Honorable Mentions: [Starfall] and [Nourish] Two more examples of the flexibility that the “choose one” mechanic can provide, Starfall is a very flexible removal spell, taking out a bigger minion, or clearing a bunch of small ones. Nourish is more often used for the draw 3 ability (one of the best pure card drawers in the game), but going from 5 mana to 8 the next turn can make for some big plays as well. One more honorable mention here as well. Many of the Commons druid decks have a heavy Beast theme, meaning [Savage Combatant] is a nice on-theme addition.
This one is easy. Hunter has a handful of good rares, but Highmane is just incredible. It’s 6/5 body for 6 is pretty close to on curve by itself, the fact that it’s a beast is highly relevant, and the “stickiness” it presents, spawning 2 2/2 beasts when it dies, means that a single removal spell can’t even fully clear it from the board. This card single-handedly makes a big difference in the ability of a hunter deck to win in the late game if their early aggression is blunted.
Honorable Mention: [Eaglehorn Bow] Without any secrets being triggered, the Bow is 6 damage for 3 mana (albeit split over a couple of turns), a very nice rate of return. Either going face, or cleaning up pesky opposing minions, the Bow is very nice. If you can trigger a secret or two however, and get extra durability, the card becomes crazy strong, and often times changes how the opponent plays – trying to play around triggering a secret to avoid giving you the extra attack with the weapon.

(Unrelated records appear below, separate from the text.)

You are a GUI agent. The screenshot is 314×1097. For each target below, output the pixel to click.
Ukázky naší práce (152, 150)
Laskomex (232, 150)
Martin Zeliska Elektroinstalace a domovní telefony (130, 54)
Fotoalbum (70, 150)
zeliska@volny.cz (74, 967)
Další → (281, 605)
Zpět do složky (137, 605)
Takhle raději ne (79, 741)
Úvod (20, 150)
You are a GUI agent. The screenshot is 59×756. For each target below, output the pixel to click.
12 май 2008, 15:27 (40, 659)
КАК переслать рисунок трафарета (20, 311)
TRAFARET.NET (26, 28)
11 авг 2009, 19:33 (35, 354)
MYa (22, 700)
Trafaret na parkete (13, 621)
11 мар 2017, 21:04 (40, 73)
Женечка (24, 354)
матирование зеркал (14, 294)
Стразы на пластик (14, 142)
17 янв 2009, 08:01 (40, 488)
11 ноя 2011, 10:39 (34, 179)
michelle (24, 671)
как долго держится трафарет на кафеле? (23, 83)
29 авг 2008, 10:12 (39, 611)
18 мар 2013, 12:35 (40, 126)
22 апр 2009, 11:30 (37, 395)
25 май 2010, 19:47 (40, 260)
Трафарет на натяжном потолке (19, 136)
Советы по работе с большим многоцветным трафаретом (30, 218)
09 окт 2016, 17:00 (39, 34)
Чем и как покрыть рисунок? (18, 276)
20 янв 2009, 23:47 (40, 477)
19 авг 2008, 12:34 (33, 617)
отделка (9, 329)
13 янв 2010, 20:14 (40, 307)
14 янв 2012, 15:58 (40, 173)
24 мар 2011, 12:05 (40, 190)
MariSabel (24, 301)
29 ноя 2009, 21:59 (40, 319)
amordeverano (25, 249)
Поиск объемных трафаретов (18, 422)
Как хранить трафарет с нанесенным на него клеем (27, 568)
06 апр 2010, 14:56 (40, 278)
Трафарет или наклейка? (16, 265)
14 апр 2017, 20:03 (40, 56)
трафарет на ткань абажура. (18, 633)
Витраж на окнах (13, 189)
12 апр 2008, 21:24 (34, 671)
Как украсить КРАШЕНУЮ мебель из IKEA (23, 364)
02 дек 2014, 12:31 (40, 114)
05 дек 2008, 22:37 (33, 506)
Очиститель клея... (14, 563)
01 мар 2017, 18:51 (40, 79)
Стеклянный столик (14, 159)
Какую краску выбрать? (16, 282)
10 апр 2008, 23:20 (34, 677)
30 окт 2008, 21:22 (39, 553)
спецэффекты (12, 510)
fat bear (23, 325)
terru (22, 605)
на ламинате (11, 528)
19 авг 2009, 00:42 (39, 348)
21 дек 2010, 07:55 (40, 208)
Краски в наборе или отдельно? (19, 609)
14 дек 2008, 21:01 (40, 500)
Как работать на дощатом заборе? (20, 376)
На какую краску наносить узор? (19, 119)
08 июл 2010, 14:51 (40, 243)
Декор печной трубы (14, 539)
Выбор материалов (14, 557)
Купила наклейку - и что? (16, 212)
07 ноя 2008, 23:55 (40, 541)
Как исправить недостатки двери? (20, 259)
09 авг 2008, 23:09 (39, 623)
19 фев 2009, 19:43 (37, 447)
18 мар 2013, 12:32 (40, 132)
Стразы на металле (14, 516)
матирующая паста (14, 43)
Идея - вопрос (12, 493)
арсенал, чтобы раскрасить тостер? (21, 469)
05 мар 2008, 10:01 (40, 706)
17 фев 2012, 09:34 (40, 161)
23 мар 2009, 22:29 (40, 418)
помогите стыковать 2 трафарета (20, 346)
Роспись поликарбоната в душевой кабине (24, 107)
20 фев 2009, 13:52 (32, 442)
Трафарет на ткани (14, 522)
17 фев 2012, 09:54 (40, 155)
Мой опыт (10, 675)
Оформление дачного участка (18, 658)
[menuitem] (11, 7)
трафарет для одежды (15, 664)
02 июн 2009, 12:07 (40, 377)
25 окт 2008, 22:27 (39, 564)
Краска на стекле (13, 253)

The actual best rare for a Mage deck is actually a neutral card (stay tuned for the next article in this series), but Whispers of the Old Gods brought us this cheap but powerful play. Ignore the text about C’thun – you’re playing this card because it’s a 3/2 (about the best deal you can get for 2 mana) that comes with an ability that is very relevant for mage – spell damage isn’t so good that you’d want to play cards with below average bodies to get it, but when it’s essentially free on a reasonable body, like here, it’s just gravy – more damage is good.
Adventure Honorable Mention: [Flamewaker] I’d be remiss if I failed to mention this card. The current version of Tempo Mage decks exist largely because of it, and getting additional value off of your cheap spells is just huge.